愛の森コラム
2018年02月01日(木)

不思議な世界

 新年度早々の愛の森の初夢、いや初サプライズは、利用者の所在不明であった。帰省中の出来事であり、3日後に実父に救いを求め、「一件落着」とあいなった。私自身多少の事前策欠如の罪悪感に苛まれる日々は終了したのだが、はたして「一件落着」なのだろうか?

 まずは、「所在不明」の原因追及が始まる。「年末年始のウキウキムードに本人なりの満足感がいまいち足りなかったのではないか?」との分析となる。「今回はお年玉を知人から受け取っていたらしい」との経済的にリッチであった原因が加わる。「ここ数年所在不明がなかったので、支援者に安心感があったのではないか?」「帰省前の本人との話し合いをしなかったのは今から考えると痛恨のミスだった」との反省の弁も聞かれる。「性的な高ぶりによる放浪癖は如何せん根本的改善は難しい」「社会性を逸脱する利用者本位の自己選択、自己決定は決定的な負の要因なのだが、その習慣性への抑止手段は皆無に等しい」「本人の特性として放浪癖をせめるより、そうした状況を改善させるべき支援者側の姿勢が問題である」等、百家争鳴のディベートはつきない。しかしながら、本人はどう考えているか?実は意外に淡泊である。怒られようと叱られようと、時は流れ、拡散することを百も承知済みであり、「手荒なことはされない」という人権擁護の禁断の世界を知り尽くしているのである。そのうち職員が折れて来ると本能的に察知しているということである。知的障害ゆえの想像力、善悪の判断能力の稚拙さ、他者が心配したり、憤ったりしている気持ちの感受性の欠如は、残念ながら決定的な阻害要因である。「悪かった」「二度としない、いや出来ない」「社会的制裁が怖い」という社会性の理解力が疎ければ疎いほど、再犯(?)は必然となる。ここが知的障害者の特性であり、利用者本位の意思決定権の最大のネックなのである。最後に出て来るのが、恩情派、ないし原理主義者からの諭しである。「支援者が駄目だから、利用者は問題行動を起こすのだ」という類の論陣である。「そもそも愛が足りないから、いけない」「利用者の意思形成、意思表出を怠ったがゆえの行動なのである」「利用者本人が一番困っているのであり、救いを求めるための行動なのである」等。所在不明を繰り返す利用者がいつのまにか善人となり、そうした行動に追いやったかのような支援者が悪人となるという構図である。

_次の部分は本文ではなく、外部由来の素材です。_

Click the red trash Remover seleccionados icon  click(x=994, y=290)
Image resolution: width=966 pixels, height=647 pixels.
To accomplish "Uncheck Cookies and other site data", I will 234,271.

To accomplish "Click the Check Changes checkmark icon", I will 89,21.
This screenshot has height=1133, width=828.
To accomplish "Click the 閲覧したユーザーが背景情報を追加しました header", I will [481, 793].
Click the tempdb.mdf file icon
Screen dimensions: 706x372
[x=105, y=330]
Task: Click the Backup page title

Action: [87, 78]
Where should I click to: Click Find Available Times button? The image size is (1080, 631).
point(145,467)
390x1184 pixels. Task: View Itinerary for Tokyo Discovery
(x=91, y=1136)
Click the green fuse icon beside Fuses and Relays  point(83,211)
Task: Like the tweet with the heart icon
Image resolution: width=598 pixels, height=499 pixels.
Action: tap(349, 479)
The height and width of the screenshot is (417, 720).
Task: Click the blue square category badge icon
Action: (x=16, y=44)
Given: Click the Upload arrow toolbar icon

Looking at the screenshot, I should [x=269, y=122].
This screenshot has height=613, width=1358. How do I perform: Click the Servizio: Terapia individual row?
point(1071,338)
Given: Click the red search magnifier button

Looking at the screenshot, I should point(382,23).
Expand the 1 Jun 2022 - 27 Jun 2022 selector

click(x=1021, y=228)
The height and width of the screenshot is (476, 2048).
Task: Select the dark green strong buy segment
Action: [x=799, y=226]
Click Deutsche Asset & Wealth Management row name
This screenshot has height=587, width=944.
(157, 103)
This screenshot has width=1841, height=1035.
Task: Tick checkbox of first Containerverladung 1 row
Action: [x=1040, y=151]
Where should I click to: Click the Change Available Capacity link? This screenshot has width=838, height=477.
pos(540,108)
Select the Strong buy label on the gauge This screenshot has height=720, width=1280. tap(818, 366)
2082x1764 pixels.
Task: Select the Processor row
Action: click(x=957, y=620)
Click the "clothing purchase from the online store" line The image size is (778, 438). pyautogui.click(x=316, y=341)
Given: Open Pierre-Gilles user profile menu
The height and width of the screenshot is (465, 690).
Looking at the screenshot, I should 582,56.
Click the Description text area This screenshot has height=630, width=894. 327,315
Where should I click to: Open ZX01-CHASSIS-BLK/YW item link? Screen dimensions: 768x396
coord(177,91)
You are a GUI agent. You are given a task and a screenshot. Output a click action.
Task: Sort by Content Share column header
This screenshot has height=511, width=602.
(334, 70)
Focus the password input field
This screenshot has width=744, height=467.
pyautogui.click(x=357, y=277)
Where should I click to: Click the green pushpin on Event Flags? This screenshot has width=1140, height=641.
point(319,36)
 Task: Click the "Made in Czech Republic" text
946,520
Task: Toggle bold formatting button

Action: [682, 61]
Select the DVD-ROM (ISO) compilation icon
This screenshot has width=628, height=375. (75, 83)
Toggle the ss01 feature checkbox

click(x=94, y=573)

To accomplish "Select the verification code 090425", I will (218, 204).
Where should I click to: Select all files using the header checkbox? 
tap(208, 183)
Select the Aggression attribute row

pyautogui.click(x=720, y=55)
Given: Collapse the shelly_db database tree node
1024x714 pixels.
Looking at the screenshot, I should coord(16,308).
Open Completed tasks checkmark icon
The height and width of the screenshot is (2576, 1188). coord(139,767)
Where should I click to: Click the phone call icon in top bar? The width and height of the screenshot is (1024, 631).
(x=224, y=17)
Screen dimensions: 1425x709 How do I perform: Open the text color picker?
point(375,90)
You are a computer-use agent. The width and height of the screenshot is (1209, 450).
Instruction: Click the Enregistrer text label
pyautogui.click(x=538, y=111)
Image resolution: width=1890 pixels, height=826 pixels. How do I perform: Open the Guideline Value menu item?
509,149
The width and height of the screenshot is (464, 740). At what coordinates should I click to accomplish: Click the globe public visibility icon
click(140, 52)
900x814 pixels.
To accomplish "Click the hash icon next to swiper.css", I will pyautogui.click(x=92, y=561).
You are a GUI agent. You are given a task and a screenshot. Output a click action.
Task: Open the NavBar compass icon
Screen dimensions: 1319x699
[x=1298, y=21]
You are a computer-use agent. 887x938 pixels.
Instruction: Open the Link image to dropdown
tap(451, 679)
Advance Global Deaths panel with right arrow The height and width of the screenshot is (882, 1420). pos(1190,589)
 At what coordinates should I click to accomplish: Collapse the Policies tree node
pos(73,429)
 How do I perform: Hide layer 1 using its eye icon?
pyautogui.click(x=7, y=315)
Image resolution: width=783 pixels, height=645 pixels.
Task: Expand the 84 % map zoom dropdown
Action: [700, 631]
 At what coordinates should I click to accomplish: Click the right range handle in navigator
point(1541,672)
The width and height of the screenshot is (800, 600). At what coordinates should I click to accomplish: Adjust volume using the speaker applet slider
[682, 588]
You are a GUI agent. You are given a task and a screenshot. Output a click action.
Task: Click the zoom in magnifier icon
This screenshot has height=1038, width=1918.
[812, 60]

 ともあれ、結果として「一件落着」の後は、本人は通常の生活に戻り、多少の反省の色を見せながら、三食お風呂付の生活に戻っている。関わる支援者はその現実への様々な温度差の中で、本人と自らの微妙な距離感に困惑しつつ、されど無視はせずに平常心をつくろいながら接している。放浪は罪ではなく、「特性」なのである。「反省を促す」ことは必要と思いつつ、「悪い」と真に理解出来ない(しない?)以上、「説得」は説得する側の自己満足だけに帰結してしまう。「様子をみる」ことは、「ネグレクト」と誤解されかねないため相応の時間の後は普段に戻るしかない。結論はまたとしても猶予である。今度また彼が所在不明になった時に考えることにしよう。そうさせないためには、がんじがらめの日課強制しかないと我が心の中で悪魔が囁くのだが、それは絶対に出来ない相談である。知的障害者福祉は「不思議な世界」なのである。